Q: (Livio Oricchio – GloboSport.com) We can expand this question. In general the packaging the Strategy Group is planning for Formula One 2016, 2017. In general, do you agree with wider cars, wider tyres, more horsepower and – mainly – one team supplying the car for another team?
Kimi, did you like what you heard from last week – the suggestions?
KR: I don’t really know. More or less. I think it would be nice. Would be good for everybody, and it would look much nicer. It would I think be more like it used to be and I think it’s the right way to go. Hopefully it happens – but we have to wait and see.
Q: (Ian Parkes – Autosport) Kimi, I’m sure you’re probably aware that your fellow Finn behind you has been linked with your seat for next year, should you or Ferrari opt not to exercise the extension in your contract. Would Valtteri be a good fit for Ferrari, knowing him as you do and knowing Ferrari as you do and if so, why?
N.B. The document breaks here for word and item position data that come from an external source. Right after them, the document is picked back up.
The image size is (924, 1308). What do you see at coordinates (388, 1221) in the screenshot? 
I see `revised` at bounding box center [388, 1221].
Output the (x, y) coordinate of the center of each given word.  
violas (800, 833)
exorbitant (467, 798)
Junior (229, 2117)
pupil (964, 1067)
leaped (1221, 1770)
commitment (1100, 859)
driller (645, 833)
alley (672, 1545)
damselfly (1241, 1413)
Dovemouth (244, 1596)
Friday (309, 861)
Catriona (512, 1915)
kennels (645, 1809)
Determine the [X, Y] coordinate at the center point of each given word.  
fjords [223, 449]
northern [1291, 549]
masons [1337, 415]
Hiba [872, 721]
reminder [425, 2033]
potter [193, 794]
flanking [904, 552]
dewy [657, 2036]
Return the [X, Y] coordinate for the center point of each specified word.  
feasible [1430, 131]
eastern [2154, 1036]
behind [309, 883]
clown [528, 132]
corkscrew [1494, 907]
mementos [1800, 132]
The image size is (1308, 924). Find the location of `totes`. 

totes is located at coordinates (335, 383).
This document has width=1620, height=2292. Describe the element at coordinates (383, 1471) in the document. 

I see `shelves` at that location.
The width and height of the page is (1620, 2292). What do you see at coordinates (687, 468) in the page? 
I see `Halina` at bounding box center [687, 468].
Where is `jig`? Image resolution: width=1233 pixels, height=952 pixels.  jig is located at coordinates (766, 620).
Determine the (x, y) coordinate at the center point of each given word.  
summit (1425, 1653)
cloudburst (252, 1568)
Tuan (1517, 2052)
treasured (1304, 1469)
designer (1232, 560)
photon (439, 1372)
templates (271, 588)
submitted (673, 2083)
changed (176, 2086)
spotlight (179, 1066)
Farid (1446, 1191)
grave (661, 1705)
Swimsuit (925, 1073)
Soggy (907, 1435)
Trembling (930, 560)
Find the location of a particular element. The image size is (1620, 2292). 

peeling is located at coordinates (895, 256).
KR: Who knows? Even though we are both Finns, we don’t know each other so well. You will have to ask Ferrari what they’re going to do but very certain what will happen and obviously it seems to be every year or every team I am in, it seems I’m being kicked out or a new contract or whatever. I’m not worried about it at all so time will tell, for sure.
Q: (Heikki Kulta – Turun Sanomat) Kimi, qualifying being so crucial here, how much more pressure does that put on you when you’re qualifying has not been that great this year?
KR: Not any more. Obviously it’s not been ideal. If you think it’s not going to be ideal, it’s probably going to be better than expected. It’s always the important race, but every race is simple in qualifying. This might be a bit more but these days it’s not the easiest thing to overtake. The cars… we do our best, try and get things right all weekend long and be up there.